▶ **EXERCISE DIRECTIONS**: Format everything from the entry containing "Bookmark this tweet" down to the one containing "tap(321, 58)" as a two-column CSV, with the columns named instruction and response and one row per entry. Put each field in quotation marks and replace any line breaks in it with spaces.

+===+

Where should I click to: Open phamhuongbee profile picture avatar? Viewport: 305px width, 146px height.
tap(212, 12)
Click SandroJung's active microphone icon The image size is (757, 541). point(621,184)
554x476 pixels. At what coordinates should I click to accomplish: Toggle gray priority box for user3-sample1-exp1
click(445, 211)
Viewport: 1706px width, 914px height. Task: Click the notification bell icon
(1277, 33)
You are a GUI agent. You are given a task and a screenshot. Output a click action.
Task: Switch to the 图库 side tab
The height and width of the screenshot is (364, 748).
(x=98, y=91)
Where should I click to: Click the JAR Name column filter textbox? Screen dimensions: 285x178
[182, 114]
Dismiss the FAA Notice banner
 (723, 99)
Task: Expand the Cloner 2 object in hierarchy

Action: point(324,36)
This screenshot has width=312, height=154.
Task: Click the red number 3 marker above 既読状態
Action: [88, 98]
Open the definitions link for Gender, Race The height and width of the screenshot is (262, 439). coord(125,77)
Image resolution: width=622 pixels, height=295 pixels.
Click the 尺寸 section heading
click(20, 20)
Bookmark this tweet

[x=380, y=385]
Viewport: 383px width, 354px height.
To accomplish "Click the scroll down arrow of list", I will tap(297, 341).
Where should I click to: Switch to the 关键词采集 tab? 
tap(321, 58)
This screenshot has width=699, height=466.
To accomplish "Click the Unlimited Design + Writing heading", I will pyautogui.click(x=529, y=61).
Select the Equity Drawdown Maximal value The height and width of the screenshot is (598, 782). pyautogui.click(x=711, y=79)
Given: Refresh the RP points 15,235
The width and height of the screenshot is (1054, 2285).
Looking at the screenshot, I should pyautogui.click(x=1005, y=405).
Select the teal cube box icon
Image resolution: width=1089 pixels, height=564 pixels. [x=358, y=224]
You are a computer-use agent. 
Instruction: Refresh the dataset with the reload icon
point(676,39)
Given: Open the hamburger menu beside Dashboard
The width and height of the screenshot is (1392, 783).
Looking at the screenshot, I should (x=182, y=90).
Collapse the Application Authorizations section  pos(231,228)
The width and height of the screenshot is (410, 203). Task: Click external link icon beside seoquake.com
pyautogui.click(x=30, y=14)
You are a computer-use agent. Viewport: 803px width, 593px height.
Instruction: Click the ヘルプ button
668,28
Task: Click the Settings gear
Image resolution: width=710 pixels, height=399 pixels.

+===+

▶ **RESULT**:
instruction,response
"Bookmark this tweet","[x=380, y=385]"
"Viewport: 383px width, 354px height. To accomplish ""Click the scroll down arrow of list"",","I will tap(297, 341)."
"Where should I click to: Switch to the 关键词采集 tab?","tap(321, 58)"